# SOURCE TEXT:
The Heart Foundation is one of the biggest non-government funders of heart-related research in Australia. This year they have invested $17.2 million dollars in research that focuses on prevention, causes and treatment of cardiovascular disorders. 

Dr Rona Macniven, member of the UNSW Ageing Futures Institute and Research Fellow from UNSW Medicine, was one of five recipients of the Heart Foundation’s Innovative Award and received a Postdoctoral Fellowship for her research into physical activity and how it can achieve health and wellbeing benefits over the life-course of Aboriginal and Torres Strait Islander people. 

Partnering with Indigenous investigators and stakeholders, Dr Macniven’s research will identify factors that can influence Indigenous children and adolescents to participate in physical activity.

John Evans, Professor of Indigenous Health Education, worked with Dr Macniven and believes her research is one of the most important research areas in the future. “The ability to identify the early risk factors faced by Indigenous children and youth will help achieve optimum physical activity. The outcomes of the research will allow planning and interventions to be more targeted to the needs of Indigenous young people. In doing so it will lead to improved cardiovascular health for the population.”

Dr Macniven’s work also aims to understand how we can better prevent cardiovascular disease and improve the overall wellbeing of Indigenous adults by understanding the impact of physical activity in targeted interventions.

# TASKS TO CARRY OUT:
A - Reproduce the Heart Foundation article word for word from "The Heart Foundation is" up to and including "Strait Islander people.".
B - Write what comes next in the Heart Foundation article, continuing after its last sentence.

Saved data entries

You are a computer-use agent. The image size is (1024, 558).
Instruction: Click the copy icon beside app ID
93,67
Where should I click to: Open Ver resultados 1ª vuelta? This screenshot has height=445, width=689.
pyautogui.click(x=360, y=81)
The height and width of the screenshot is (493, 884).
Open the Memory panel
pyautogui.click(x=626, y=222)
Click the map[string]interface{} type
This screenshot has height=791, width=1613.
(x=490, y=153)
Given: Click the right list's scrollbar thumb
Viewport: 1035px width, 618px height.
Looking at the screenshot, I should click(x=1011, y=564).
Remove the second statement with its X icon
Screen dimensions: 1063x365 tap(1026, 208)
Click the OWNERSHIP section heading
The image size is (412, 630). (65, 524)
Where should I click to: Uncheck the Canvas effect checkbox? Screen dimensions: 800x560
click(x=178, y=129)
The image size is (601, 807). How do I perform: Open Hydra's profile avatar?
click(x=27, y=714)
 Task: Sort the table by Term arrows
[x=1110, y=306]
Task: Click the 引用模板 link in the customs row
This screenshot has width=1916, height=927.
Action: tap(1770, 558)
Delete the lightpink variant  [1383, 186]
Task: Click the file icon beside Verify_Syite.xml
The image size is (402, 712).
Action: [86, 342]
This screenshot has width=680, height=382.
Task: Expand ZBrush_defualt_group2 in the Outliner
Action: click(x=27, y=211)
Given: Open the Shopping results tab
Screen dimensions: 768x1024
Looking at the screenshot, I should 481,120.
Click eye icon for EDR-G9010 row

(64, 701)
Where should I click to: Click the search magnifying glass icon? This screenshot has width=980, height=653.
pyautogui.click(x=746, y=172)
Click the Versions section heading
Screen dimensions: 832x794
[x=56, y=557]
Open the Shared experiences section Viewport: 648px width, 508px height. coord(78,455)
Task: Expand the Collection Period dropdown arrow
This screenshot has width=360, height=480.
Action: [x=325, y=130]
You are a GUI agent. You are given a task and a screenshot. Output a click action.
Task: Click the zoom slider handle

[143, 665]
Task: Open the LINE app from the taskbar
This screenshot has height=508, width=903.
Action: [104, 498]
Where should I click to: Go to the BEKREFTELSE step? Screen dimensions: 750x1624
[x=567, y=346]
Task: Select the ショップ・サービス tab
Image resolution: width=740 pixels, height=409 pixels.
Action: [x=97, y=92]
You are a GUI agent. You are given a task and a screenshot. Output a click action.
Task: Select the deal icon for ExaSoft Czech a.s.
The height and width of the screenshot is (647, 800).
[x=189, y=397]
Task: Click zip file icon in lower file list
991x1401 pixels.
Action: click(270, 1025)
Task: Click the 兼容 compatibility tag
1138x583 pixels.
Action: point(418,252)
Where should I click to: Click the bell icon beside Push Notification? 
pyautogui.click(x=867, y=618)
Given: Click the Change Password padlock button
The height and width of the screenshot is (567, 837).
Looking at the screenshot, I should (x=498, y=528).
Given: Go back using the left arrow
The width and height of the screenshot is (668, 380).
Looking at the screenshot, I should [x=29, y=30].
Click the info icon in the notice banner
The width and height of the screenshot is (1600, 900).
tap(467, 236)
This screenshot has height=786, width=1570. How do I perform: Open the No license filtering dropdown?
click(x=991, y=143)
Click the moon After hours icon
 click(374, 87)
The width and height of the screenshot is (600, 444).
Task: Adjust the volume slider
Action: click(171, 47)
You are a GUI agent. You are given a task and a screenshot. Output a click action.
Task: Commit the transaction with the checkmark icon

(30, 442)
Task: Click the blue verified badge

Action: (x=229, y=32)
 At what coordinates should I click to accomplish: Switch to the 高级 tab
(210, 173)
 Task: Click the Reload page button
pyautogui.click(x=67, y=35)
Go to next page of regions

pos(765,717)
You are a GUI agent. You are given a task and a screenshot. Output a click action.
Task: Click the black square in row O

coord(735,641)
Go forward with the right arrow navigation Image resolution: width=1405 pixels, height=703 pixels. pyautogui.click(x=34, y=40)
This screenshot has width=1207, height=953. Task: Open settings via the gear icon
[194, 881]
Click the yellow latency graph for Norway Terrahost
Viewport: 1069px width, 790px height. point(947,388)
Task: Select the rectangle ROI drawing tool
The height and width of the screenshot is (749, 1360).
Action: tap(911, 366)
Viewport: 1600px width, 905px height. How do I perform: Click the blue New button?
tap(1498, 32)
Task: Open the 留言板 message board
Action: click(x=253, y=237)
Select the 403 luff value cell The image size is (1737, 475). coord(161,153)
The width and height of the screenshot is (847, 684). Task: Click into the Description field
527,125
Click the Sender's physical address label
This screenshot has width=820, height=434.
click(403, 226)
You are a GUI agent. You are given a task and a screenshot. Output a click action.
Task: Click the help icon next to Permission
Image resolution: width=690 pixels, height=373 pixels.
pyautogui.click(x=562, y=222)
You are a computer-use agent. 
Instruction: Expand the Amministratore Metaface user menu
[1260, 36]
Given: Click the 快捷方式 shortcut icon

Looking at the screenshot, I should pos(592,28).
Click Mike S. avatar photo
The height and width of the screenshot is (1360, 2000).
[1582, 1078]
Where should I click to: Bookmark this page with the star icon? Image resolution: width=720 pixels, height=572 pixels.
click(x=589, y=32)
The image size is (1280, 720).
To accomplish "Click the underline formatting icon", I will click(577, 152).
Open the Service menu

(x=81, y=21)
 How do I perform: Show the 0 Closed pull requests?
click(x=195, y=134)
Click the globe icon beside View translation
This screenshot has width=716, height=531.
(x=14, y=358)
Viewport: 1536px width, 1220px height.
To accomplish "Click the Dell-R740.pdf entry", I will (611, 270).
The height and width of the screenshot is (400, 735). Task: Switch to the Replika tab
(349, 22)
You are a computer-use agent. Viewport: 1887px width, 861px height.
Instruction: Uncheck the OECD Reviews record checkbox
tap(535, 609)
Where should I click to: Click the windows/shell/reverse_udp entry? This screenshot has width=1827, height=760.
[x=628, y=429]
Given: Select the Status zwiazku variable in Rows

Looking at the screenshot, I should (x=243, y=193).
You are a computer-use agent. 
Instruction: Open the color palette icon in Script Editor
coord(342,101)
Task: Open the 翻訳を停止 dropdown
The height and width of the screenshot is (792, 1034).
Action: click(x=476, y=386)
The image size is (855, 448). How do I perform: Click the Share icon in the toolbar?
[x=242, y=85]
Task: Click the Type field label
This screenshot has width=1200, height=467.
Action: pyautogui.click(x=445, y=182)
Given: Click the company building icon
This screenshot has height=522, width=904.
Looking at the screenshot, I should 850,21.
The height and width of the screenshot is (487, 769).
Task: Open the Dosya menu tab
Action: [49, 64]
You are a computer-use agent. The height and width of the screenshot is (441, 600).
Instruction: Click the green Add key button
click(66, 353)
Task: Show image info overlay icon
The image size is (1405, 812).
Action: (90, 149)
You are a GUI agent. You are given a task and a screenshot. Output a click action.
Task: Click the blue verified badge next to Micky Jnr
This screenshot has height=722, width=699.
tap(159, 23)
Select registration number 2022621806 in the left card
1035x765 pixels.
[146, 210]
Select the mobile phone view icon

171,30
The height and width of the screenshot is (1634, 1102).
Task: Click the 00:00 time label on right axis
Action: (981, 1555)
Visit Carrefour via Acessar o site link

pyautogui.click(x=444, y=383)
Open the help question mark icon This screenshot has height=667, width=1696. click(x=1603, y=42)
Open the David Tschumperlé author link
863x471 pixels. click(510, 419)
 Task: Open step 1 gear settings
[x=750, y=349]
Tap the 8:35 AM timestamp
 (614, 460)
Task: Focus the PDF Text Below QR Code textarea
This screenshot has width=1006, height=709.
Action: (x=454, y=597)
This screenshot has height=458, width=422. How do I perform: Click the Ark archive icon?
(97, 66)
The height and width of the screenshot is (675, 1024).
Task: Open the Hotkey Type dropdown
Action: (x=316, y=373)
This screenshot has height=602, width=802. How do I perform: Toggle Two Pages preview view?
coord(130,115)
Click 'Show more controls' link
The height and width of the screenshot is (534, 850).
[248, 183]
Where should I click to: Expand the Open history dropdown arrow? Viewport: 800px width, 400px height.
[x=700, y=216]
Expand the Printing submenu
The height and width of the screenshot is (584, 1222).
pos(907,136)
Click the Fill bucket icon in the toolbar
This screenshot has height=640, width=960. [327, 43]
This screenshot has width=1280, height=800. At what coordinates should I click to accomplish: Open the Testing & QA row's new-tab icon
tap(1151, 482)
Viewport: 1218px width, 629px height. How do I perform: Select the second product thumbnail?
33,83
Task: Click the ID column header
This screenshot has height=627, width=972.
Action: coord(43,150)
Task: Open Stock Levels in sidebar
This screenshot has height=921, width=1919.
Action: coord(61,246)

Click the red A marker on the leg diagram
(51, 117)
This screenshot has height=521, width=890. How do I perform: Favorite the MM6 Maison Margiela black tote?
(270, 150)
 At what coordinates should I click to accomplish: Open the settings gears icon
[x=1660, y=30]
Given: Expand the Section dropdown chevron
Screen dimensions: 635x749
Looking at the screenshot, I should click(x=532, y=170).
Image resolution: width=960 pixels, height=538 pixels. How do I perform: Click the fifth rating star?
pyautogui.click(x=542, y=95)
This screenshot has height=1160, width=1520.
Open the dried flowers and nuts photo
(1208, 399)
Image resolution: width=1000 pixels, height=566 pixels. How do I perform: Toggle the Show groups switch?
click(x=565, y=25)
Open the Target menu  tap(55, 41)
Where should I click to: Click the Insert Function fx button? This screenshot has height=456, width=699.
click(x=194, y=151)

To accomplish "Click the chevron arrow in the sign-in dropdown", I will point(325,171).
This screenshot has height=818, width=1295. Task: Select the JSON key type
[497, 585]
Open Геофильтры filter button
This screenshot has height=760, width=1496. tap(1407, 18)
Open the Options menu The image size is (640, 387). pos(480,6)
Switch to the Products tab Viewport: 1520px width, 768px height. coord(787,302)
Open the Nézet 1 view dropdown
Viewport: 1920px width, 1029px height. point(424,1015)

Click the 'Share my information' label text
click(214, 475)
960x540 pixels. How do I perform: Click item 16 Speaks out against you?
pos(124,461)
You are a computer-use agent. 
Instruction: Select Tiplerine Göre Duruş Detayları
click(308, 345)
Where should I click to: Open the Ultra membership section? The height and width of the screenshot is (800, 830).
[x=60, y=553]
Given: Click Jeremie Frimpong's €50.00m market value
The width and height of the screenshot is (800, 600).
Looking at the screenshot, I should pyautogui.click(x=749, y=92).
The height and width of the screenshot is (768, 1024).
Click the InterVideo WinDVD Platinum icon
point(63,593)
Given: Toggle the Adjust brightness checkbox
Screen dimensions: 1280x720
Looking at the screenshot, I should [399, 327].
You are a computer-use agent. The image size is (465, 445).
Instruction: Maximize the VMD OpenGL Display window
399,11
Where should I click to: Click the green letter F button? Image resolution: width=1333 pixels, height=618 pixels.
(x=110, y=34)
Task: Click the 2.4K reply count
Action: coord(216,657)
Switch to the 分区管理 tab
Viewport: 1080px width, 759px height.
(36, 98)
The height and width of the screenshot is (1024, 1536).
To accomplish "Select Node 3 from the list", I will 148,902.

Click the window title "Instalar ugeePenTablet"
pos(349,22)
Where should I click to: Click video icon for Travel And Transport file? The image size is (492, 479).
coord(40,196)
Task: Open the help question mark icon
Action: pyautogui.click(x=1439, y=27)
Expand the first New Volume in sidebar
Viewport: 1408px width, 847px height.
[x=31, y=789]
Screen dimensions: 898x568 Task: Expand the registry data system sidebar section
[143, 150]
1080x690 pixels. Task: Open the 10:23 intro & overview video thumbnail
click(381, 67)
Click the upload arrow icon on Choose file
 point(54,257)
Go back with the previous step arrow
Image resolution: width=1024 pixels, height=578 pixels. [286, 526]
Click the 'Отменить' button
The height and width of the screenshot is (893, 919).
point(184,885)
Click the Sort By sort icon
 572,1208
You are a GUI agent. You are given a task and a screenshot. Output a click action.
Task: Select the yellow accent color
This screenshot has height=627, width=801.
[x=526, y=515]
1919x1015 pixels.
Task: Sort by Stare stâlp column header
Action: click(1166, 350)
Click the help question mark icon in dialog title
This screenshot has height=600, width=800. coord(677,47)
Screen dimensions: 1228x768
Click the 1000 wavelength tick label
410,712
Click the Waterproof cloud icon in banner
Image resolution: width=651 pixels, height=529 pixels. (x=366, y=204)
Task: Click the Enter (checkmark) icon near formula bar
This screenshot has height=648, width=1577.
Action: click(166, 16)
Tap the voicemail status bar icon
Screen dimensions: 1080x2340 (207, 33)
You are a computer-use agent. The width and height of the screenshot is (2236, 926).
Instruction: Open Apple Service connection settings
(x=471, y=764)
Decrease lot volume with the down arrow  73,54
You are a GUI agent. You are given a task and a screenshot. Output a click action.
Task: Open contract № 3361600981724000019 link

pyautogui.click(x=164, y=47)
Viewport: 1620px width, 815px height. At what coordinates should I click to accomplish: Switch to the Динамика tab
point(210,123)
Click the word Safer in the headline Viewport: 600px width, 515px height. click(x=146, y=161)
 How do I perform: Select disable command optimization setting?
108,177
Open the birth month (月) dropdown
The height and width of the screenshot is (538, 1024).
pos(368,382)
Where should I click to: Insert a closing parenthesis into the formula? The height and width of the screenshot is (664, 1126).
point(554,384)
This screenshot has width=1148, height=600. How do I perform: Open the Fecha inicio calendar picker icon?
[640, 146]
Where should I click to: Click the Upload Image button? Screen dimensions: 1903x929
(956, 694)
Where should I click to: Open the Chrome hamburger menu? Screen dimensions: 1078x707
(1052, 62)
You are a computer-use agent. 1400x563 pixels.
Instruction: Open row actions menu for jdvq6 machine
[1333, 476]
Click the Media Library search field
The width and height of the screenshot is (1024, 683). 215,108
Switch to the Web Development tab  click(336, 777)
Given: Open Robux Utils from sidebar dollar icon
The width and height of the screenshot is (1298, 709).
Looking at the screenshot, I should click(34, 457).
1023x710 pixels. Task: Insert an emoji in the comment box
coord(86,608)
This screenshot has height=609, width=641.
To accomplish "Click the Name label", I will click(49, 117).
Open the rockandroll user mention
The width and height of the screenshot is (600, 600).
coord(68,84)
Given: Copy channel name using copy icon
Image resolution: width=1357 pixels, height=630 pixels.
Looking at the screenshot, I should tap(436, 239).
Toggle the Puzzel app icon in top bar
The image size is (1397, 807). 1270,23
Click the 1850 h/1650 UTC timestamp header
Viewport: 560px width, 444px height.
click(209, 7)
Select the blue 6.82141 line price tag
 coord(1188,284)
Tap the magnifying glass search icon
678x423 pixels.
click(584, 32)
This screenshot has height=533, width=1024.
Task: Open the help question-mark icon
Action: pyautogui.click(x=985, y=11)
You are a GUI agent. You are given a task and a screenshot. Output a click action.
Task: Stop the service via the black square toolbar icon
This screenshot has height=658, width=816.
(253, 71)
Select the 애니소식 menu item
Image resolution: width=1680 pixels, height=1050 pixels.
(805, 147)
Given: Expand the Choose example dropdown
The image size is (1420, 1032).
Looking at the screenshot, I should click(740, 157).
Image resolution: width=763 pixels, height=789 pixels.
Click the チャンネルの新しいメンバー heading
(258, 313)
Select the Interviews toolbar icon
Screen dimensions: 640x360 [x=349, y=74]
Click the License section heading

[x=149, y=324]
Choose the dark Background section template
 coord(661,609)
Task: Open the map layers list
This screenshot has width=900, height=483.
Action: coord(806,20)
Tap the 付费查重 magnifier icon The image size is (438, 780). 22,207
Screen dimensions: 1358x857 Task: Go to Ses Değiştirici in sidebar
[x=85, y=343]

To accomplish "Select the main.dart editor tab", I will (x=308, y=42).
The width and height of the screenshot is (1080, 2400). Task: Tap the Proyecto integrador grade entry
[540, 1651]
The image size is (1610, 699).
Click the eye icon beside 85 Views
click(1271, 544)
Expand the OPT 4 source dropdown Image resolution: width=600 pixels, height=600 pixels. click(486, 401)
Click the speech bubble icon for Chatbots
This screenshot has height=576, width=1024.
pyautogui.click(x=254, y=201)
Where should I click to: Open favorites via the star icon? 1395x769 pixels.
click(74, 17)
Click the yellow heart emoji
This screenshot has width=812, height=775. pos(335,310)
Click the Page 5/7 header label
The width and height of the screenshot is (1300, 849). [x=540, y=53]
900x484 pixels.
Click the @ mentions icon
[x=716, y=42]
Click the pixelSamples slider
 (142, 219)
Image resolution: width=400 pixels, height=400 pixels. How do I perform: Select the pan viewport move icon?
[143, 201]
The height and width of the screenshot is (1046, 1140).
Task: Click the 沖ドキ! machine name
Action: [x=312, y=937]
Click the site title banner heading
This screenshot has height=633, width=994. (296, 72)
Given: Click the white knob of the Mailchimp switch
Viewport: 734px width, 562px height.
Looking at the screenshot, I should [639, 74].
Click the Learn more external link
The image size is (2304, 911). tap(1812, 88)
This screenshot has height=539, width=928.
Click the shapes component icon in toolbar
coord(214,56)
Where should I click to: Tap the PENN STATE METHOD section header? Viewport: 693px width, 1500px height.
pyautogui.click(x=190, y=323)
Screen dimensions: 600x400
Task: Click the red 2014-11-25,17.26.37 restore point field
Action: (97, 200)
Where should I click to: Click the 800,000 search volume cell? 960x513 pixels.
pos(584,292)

# ANSWERS FOR THIS EXERCISE:
A -
The Heart Foundation is one of the biggest non-government funders of heart-related research in Australia. This year they have invested $17.2 million dollars in research that focuses on prevention, causes and treatment of cardiovascular disorders. 

Dr Rona Macniven, member of the UNSW Ageing Futures Institute and Research Fellow from UNSW Medicine, was one of five recipients of the Heart Foundation’s Innovative Award and received a Postdoctoral Fellowship for her research into physical activity and how it can achieve health and wellbeing benefits over the life-course of Aboriginal and Torres Strait Islander people.

B -
“Physical activity has many benefits, including reducing the risk of cardiovascular disease, stress and the risk of developing dementia. Through this work, we can better understand how physical activity improves the health and wellbeing of Aboriginal and Torres Strait Islander people.” 

Dr. Macniven’s research addresses important gaps in cardiovascular health for children and adults. The Heart Foundation funding will support further research on intervention participation, addressing identified gaps. This will provide rich data on heart health across the life course. 

Institute director, Prof Anstey is delighted to see an AFI member receive this significant award that will not only benefit the Indigenous people but also provide a foundation to inform future-habit based interventions and influence policy makers: “We are very excited about Rona’s research and the potential impact of early habit-based interventions which will translate into healthy habits in adulthood. Activity-centred health habits are known to reduce the risk of cardiovascular disease, stress and the risk of developing dementia.”